#### Records for the exercise

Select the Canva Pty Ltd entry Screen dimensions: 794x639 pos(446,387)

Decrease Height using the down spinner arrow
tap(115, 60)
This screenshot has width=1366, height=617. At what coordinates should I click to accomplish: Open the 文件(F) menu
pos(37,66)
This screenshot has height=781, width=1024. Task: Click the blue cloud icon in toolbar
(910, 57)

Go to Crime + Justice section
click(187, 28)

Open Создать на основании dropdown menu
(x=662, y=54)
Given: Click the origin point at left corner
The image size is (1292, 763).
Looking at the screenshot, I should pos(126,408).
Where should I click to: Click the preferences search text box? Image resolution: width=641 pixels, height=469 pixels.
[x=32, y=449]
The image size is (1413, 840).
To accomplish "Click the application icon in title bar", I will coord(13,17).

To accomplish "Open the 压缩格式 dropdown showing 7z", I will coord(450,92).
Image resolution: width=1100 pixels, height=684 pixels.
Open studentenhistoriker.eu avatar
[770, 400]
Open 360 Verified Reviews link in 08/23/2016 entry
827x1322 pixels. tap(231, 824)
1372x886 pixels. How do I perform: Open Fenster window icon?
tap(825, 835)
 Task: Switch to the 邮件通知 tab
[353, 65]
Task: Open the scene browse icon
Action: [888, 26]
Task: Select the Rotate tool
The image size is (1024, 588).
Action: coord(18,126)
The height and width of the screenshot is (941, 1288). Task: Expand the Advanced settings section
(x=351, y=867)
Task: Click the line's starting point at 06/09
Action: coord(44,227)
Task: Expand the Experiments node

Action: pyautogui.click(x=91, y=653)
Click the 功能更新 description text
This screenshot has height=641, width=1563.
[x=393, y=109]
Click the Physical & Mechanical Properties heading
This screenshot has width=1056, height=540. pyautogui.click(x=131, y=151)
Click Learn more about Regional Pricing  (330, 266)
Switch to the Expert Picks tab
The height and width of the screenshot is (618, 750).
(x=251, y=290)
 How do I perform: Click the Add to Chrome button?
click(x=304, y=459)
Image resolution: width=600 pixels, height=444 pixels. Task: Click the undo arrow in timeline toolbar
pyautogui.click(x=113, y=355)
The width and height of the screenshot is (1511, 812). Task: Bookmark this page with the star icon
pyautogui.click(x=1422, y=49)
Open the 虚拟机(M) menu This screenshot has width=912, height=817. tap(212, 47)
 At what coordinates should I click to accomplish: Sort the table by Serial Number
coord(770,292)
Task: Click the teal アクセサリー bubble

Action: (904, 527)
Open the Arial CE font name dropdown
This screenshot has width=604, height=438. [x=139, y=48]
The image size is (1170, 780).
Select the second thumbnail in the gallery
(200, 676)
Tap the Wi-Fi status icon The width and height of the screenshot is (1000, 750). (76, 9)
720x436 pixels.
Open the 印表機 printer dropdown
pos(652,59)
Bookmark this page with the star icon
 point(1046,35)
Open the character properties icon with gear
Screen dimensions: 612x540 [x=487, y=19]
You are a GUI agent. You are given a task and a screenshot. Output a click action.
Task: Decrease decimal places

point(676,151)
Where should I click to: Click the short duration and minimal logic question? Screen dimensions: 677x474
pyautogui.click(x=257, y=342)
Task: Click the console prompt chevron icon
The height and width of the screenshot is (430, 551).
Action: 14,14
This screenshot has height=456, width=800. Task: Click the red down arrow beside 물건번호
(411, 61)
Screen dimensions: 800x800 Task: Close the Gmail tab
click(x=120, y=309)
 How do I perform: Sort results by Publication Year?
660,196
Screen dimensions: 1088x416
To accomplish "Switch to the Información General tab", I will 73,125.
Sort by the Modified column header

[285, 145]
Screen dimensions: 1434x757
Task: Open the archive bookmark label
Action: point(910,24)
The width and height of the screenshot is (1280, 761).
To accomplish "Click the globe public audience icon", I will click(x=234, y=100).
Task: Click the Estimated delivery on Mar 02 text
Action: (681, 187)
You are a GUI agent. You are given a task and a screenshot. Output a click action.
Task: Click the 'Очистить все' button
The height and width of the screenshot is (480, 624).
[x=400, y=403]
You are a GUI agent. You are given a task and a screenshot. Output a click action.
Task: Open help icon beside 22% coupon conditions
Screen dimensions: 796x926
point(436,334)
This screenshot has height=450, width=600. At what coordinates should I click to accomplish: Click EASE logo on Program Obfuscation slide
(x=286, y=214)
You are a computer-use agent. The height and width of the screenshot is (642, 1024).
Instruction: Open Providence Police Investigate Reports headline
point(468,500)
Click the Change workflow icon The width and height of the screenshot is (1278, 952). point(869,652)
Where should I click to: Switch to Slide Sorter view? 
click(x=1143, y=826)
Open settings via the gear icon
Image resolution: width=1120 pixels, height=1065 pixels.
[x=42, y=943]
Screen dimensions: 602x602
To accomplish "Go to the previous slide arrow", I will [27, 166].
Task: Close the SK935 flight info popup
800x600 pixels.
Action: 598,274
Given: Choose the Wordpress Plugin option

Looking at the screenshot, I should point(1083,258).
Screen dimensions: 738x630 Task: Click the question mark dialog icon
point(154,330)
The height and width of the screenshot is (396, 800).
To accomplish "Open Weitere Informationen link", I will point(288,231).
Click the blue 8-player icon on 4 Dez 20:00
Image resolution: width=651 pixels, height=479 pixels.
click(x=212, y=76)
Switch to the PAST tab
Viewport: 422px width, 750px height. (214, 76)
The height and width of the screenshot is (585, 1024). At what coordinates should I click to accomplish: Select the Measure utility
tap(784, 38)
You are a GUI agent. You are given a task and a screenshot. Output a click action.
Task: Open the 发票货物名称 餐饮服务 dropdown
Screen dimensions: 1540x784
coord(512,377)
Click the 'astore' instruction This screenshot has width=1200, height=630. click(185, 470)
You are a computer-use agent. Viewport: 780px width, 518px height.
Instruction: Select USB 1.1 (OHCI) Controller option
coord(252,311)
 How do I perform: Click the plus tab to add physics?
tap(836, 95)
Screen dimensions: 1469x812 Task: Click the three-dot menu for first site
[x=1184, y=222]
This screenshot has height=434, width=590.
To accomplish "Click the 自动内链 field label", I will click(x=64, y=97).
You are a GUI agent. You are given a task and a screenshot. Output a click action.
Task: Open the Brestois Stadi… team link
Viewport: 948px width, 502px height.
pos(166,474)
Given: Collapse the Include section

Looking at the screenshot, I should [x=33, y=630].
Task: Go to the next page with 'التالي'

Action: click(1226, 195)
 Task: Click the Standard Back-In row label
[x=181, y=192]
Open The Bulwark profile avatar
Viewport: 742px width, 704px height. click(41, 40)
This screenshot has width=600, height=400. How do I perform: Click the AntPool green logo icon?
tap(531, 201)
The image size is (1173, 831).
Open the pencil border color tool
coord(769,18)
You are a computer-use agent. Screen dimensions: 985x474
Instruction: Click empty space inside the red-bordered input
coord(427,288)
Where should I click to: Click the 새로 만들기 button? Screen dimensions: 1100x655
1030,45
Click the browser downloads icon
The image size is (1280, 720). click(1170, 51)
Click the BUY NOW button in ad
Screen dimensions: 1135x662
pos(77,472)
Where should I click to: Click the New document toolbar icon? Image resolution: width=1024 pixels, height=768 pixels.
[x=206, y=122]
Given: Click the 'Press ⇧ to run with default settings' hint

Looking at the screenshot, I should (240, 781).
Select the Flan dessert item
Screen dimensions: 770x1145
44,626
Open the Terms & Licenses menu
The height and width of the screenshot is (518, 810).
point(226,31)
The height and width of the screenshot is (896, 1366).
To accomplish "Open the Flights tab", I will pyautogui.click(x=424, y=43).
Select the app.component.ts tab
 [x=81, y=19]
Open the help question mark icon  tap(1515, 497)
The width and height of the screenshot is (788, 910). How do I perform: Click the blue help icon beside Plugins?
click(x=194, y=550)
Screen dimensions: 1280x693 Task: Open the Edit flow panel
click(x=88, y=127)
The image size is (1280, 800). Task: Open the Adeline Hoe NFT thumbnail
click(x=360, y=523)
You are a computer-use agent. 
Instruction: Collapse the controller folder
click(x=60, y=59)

########

**Work to be completed**
Return word for word the lines above from the line with "Task: Switch to the 邮件通知 tab" to the line with "Click the 功能更新 description text", including both and leaving out all others.

**Exercise answer**
 Task: Switch to the 邮件通知 tab
[353, 65]
Task: Open the scene browse icon
Action: [888, 26]
Task: Select the Rotate tool
The image size is (1024, 588).
Action: coord(18,126)
The height and width of the screenshot is (941, 1288). Task: Expand the Advanced settings section
(x=351, y=867)
Task: Click the line's starting point at 06/09
Action: coord(44,227)
Task: Expand the Experiments node

Action: pyautogui.click(x=91, y=653)
Click the 功能更新 description text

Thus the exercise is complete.